[Description of the task] The answer is the set of lines that include "Switch", copied from the data below.

[Records for this task]
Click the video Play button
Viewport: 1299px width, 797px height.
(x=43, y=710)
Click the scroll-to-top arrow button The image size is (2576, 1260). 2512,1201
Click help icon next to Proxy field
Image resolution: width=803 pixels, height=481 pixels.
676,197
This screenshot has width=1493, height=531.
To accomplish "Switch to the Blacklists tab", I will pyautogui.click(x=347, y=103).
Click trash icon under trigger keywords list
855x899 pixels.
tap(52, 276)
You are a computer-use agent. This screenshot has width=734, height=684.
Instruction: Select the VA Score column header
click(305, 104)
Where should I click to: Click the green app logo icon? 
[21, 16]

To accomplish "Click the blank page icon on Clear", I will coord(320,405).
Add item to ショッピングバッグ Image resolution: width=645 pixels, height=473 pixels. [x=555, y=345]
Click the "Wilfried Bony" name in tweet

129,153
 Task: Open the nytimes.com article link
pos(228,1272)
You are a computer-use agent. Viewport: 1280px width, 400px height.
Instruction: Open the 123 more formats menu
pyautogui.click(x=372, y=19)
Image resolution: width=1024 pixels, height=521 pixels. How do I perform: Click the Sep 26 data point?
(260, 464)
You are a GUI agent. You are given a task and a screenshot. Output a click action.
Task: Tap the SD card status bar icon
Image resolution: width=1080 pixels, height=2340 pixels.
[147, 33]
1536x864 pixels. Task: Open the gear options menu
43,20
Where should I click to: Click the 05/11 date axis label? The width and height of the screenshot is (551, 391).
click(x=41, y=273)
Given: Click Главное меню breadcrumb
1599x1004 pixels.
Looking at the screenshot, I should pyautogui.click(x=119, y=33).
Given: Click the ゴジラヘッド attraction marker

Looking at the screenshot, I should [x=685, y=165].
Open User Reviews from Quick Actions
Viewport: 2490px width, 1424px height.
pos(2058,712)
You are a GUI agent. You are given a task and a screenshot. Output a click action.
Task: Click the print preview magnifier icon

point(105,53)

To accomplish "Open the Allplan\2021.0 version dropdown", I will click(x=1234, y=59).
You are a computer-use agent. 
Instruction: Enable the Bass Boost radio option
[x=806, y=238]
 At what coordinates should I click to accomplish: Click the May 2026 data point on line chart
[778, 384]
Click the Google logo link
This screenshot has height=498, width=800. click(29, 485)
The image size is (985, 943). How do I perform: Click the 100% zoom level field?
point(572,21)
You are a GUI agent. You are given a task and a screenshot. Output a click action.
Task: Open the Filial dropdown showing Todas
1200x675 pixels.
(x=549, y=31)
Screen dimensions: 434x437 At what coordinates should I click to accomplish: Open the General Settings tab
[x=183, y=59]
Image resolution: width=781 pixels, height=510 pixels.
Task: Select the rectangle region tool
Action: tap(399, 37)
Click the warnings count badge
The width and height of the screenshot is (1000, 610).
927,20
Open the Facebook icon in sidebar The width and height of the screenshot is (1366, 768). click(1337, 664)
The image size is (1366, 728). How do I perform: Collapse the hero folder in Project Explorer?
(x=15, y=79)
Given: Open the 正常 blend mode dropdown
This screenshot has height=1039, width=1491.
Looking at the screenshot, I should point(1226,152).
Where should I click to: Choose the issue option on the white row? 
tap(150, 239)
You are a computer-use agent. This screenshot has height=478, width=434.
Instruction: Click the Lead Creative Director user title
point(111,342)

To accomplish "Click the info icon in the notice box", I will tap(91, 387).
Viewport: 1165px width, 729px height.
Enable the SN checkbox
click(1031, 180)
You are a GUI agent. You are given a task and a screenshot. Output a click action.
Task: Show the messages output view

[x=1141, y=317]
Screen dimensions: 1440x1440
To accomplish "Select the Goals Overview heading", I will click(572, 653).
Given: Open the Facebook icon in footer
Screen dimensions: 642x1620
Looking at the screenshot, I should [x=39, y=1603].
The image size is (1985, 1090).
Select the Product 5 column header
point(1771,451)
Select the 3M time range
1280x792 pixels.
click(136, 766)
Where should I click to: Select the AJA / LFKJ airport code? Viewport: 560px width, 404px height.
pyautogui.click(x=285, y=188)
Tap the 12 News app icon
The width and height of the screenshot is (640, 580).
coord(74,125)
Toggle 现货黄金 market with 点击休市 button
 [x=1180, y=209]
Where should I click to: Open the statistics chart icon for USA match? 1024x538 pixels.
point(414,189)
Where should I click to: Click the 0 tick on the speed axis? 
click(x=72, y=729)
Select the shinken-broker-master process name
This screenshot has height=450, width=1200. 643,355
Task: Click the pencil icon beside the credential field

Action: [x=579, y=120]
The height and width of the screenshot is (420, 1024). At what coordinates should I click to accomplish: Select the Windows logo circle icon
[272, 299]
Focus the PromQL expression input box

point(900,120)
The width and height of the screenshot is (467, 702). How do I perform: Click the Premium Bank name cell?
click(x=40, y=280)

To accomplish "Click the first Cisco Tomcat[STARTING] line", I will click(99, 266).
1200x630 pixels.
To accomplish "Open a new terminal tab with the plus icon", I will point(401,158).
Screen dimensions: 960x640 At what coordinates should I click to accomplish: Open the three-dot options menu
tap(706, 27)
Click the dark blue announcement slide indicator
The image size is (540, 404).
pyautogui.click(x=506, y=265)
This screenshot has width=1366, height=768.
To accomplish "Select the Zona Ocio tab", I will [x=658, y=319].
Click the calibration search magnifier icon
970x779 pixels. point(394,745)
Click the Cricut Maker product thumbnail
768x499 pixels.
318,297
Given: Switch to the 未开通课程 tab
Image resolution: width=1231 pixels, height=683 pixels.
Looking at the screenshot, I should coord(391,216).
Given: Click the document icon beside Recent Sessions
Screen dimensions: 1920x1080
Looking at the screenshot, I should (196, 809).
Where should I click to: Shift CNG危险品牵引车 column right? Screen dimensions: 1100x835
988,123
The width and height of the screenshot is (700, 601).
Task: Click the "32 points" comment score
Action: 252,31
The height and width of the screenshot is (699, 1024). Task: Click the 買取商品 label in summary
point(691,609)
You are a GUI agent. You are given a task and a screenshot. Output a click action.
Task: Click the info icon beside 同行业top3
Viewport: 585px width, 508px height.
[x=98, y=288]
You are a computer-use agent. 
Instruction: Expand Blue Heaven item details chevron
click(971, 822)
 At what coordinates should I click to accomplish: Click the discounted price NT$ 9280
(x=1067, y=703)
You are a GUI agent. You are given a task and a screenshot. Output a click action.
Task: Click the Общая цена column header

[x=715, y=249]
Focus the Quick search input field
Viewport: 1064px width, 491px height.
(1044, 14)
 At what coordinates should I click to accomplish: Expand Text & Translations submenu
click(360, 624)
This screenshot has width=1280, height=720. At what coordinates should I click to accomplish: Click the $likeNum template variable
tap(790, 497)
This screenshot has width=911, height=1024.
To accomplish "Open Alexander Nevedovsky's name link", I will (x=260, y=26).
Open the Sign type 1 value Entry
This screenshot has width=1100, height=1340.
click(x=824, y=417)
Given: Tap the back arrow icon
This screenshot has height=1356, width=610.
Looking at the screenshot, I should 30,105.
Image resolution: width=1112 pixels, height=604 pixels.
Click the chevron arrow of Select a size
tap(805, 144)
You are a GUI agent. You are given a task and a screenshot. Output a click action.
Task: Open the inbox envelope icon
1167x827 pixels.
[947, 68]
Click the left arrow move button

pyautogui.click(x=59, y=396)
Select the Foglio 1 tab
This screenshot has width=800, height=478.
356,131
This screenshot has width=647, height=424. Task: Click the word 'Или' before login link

[Solution to the exercise]
To accomplish "Switch to the Blacklists tab", I will pyautogui.click(x=347, y=103).
Given: Switch to the 未开通课程 tab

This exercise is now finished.